**Try it**
Your copy should hold exactly the lines from the one containing "Toggle Read Android Info checkbox" through the last line of the entries, and no pictures.

[Stored records]
---

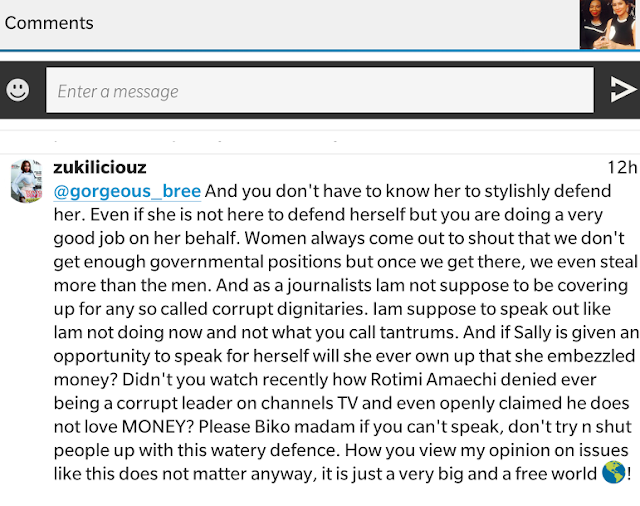This screenshot has width=640, height=506.
Task: Focus the Enter a message field
Action: (x=320, y=90)
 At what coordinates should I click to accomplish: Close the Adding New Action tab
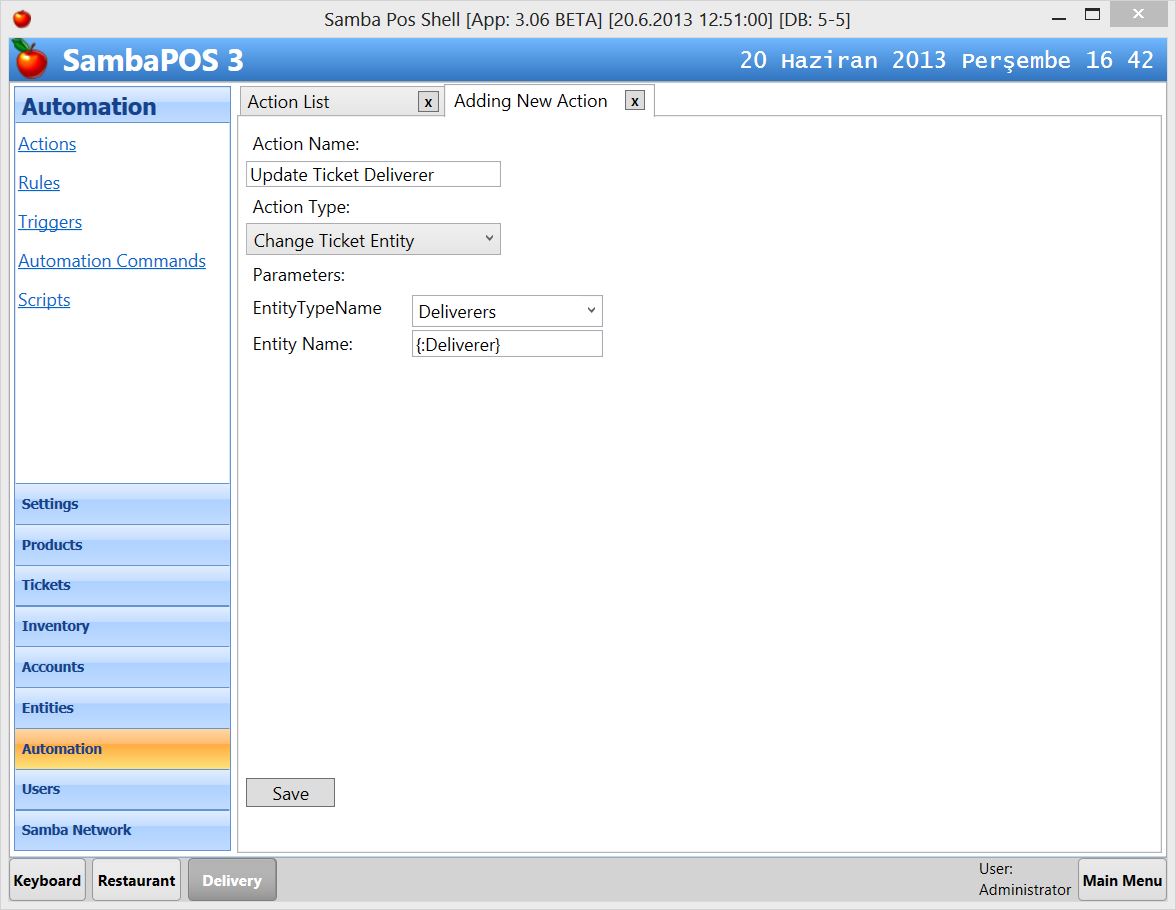click(635, 101)
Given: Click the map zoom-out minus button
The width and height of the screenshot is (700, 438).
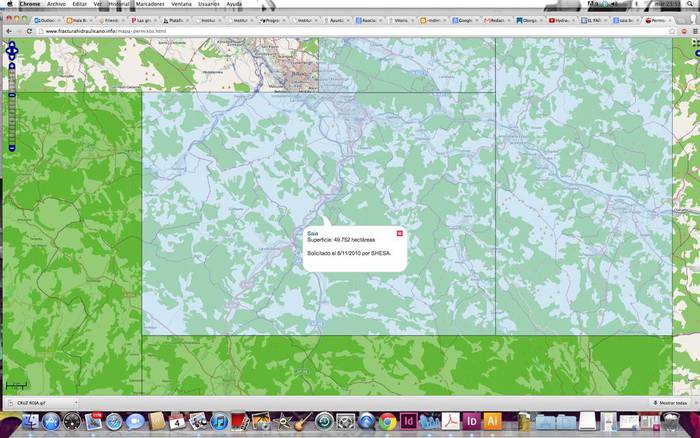Looking at the screenshot, I should [12, 148].
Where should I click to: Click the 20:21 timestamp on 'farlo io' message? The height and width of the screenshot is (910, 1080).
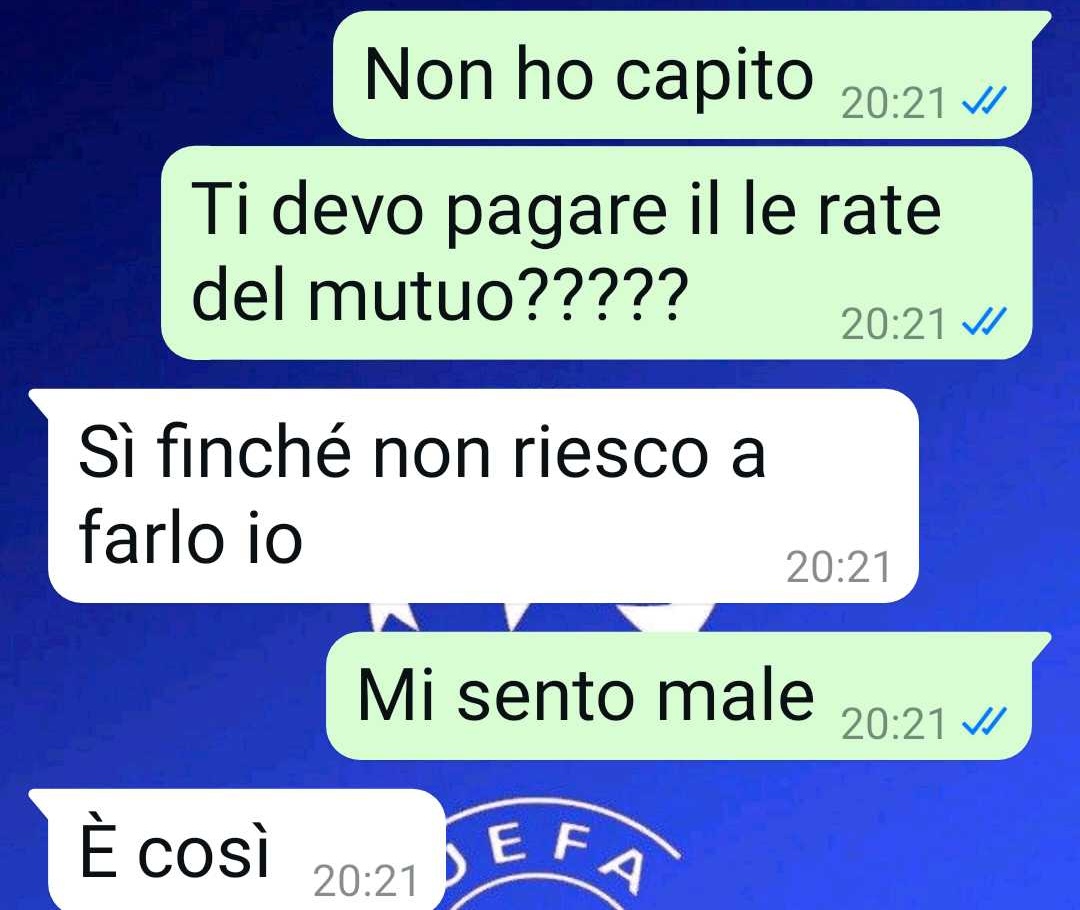pos(839,568)
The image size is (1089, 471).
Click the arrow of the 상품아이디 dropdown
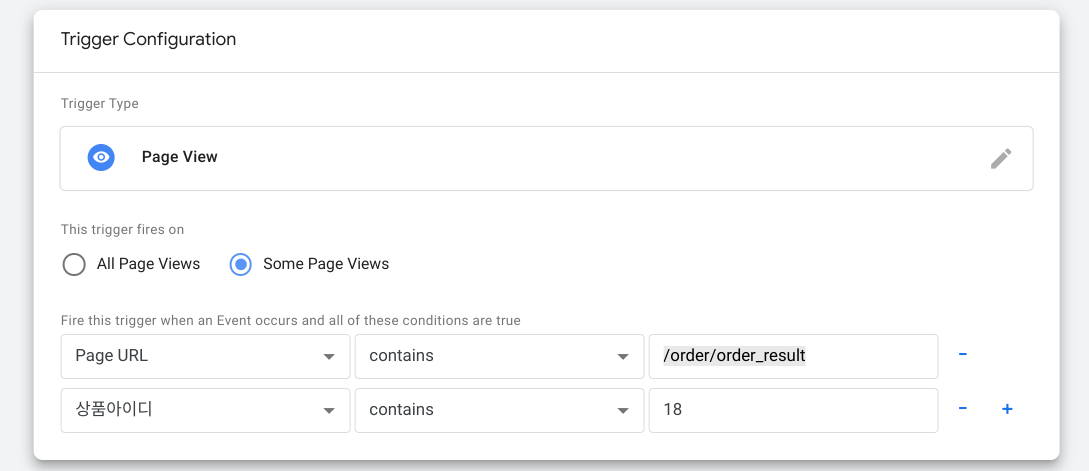click(x=329, y=411)
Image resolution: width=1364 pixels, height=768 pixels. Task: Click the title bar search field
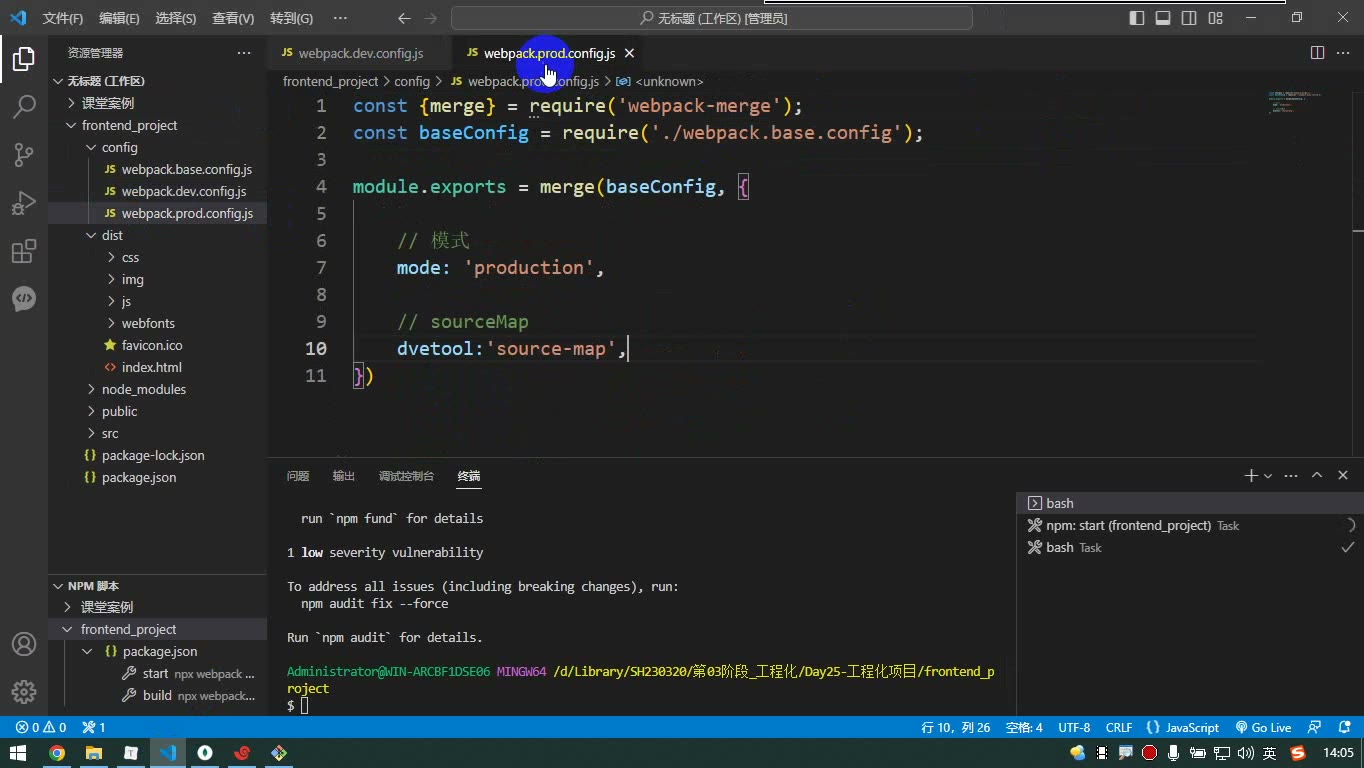[712, 18]
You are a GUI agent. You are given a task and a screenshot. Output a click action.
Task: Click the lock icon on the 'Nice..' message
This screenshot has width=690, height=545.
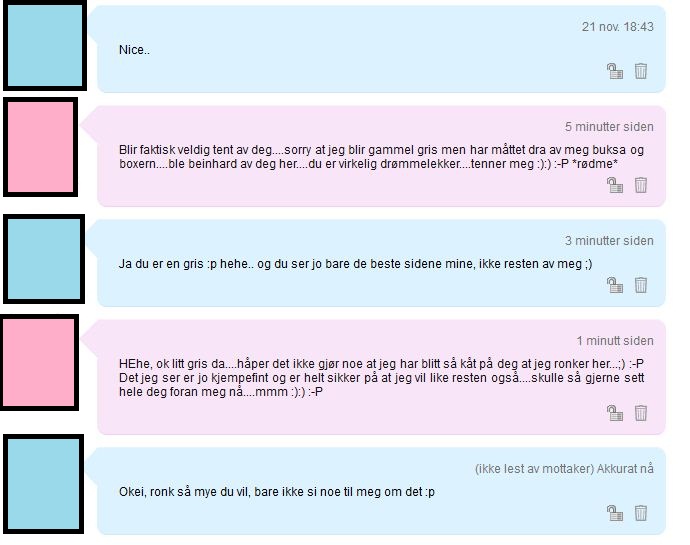coord(615,71)
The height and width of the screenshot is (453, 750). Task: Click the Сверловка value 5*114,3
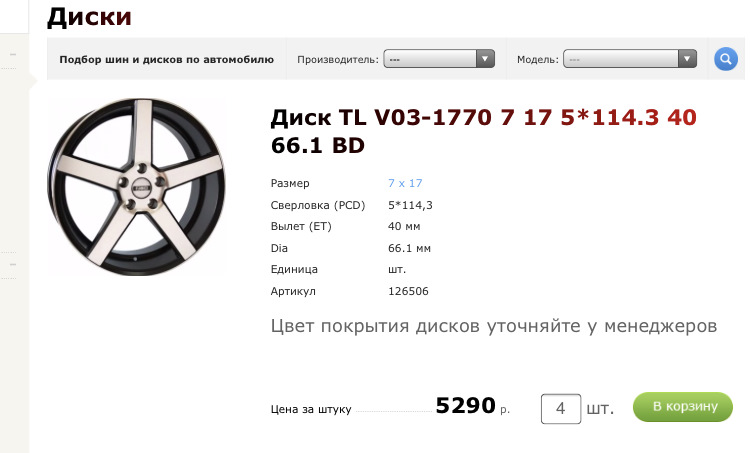[x=410, y=205]
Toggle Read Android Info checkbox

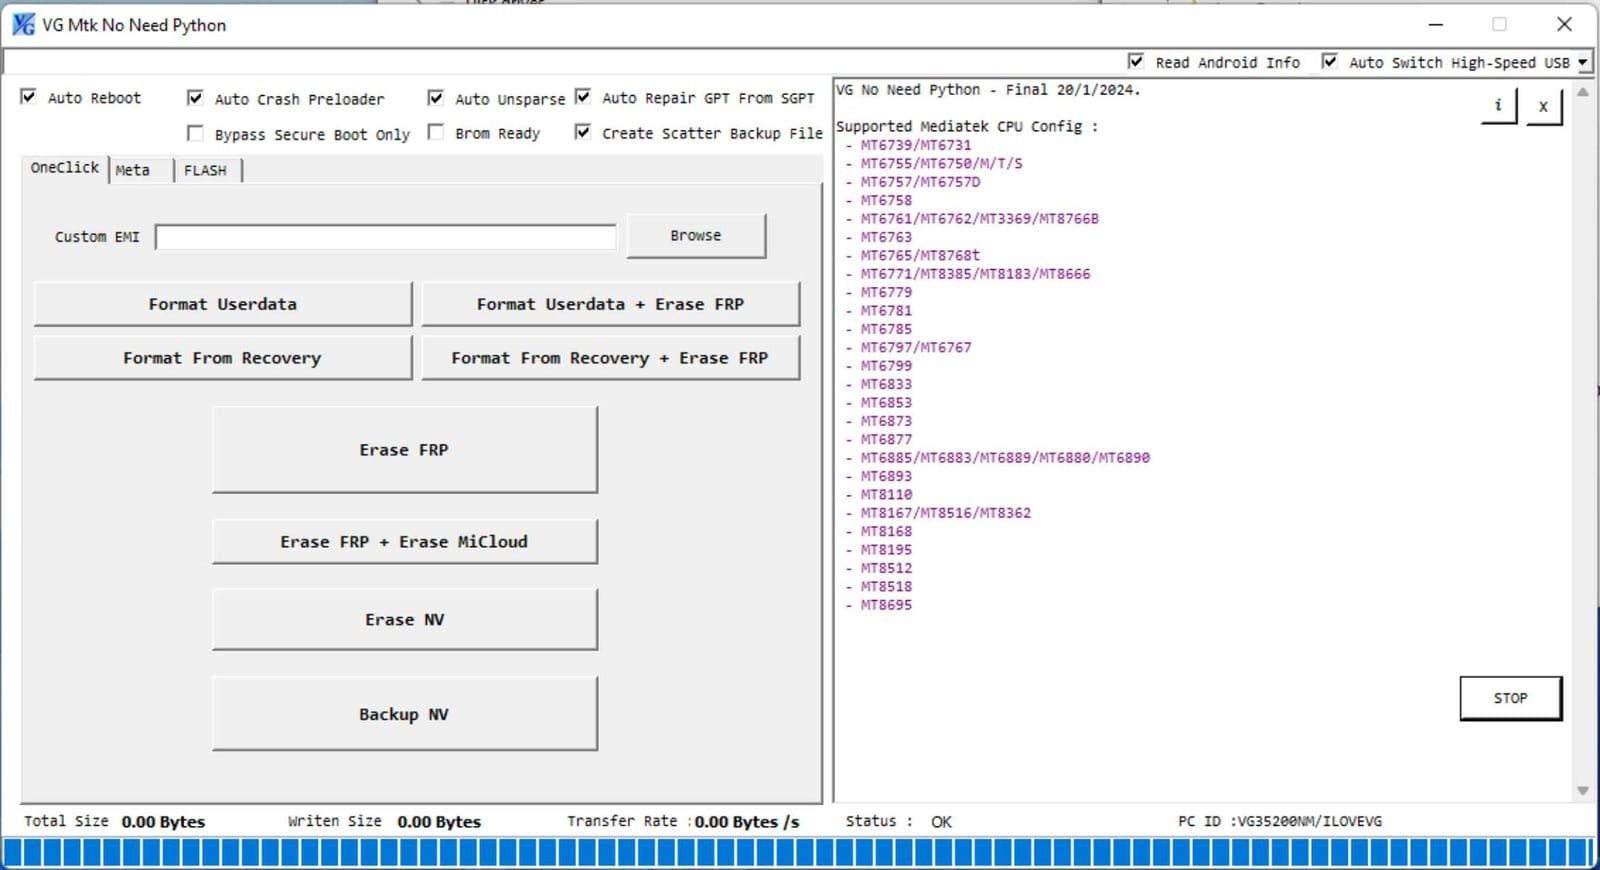tap(1136, 62)
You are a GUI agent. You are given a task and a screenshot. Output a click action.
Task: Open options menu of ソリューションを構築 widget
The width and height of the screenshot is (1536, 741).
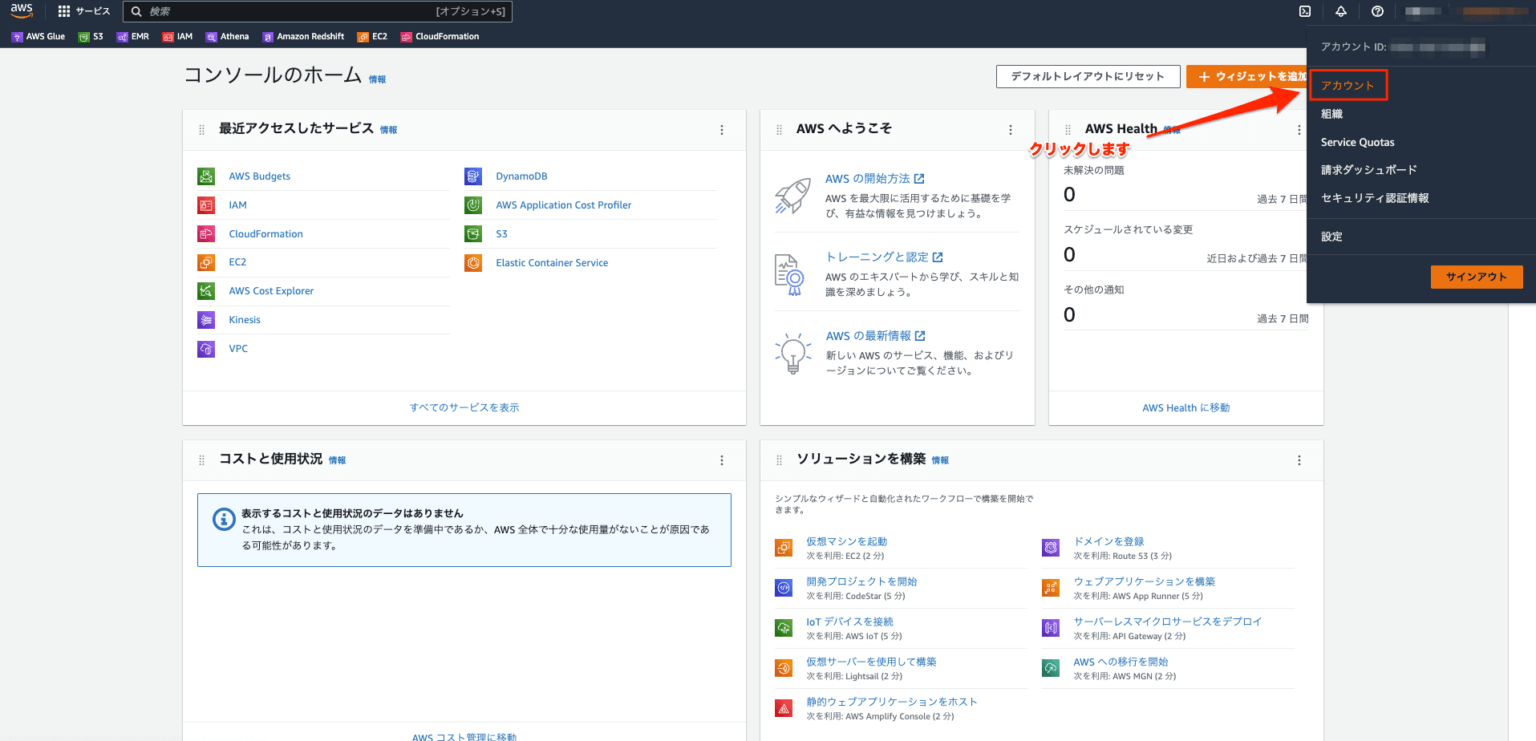click(1299, 460)
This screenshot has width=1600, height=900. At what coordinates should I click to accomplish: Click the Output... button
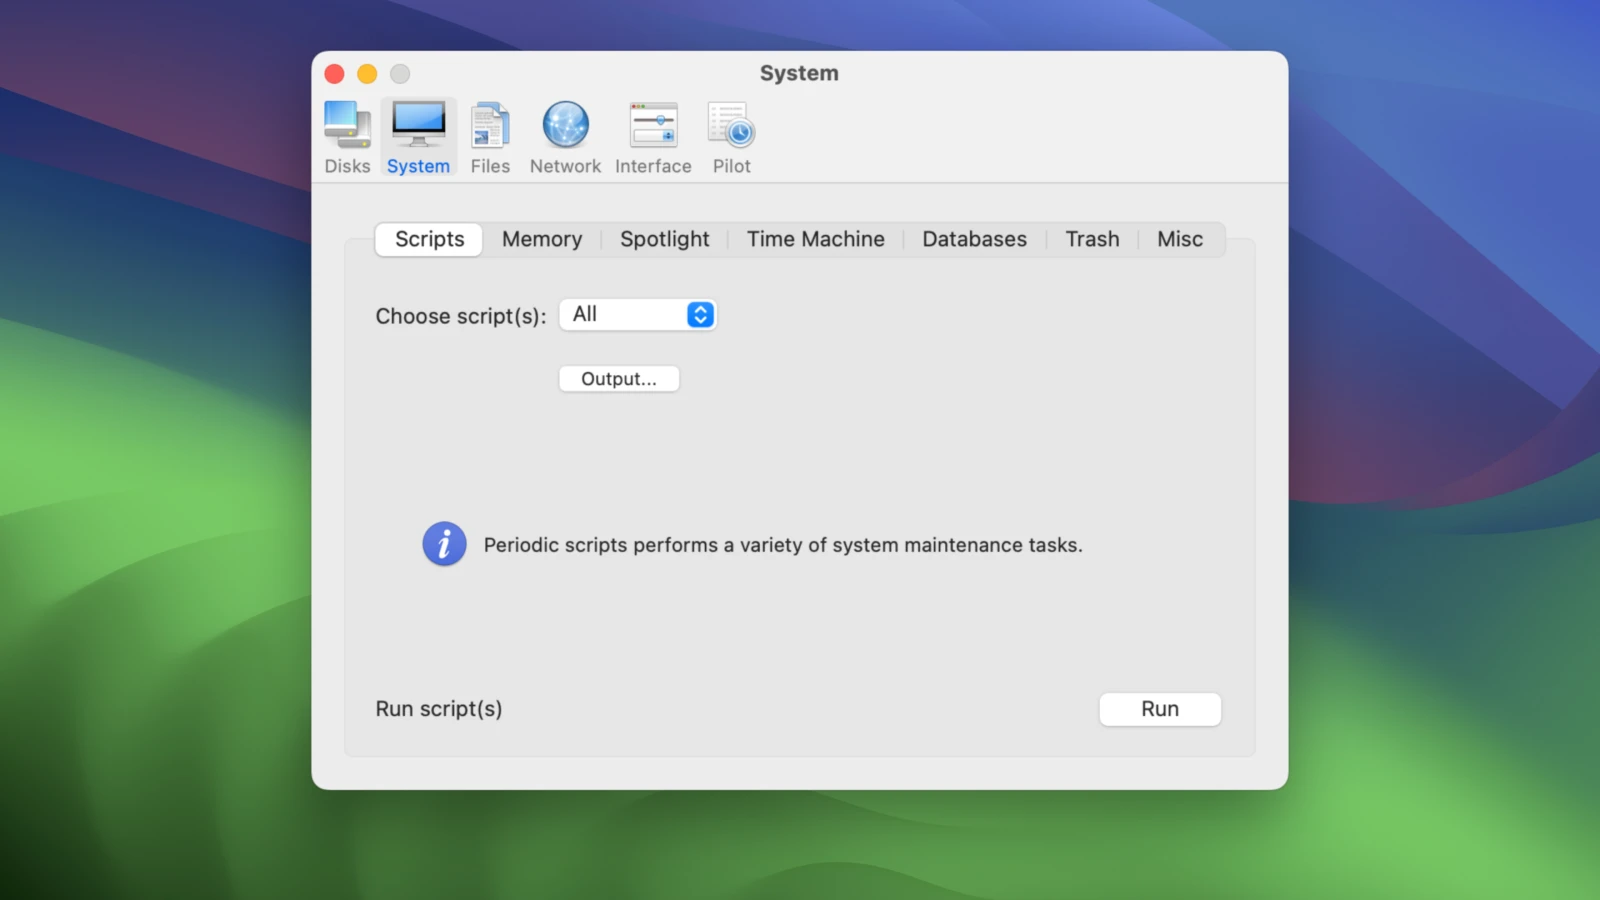point(619,379)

---

**Response**
Toggle Read Android Info checkbox

tap(1136, 62)
You are a GUI agent. You are given a task and a screenshot. Output a click action.
Task: Open options menu of ソリューションを構築 widget
The width and height of the screenshot is (1536, 741).
click(1299, 460)
This screenshot has width=1600, height=900. At what coordinates should I click to accomplish: Click the Output... button
point(619,379)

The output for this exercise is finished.